**Brief:** Keeping every line intact, print the records that follow.
══ Dataset excerpts ══
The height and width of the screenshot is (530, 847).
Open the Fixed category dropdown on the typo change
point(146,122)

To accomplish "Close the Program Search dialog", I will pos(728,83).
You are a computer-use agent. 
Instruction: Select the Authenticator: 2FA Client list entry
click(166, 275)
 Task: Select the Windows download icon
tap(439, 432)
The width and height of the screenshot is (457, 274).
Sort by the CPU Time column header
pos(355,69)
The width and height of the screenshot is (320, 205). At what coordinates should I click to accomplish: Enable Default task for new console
═══
**Result of the task:**
The height and width of the screenshot is (530, 847).
Open the Fixed category dropdown on the typo change
point(146,122)

To accomplish "Close the Program Search dialog", I will pos(728,83).
You are a computer-use agent. 
Instruction: Select the Authenticator: 2FA Client list entry
click(166, 275)
 Task: Select the Windows download icon
tap(439, 432)
The width and height of the screenshot is (457, 274).
Sort by the CPU Time column header
pos(355,69)
The width and height of the screenshot is (320, 205). At what coordinates should I click to accomplish: Enable Default task for new console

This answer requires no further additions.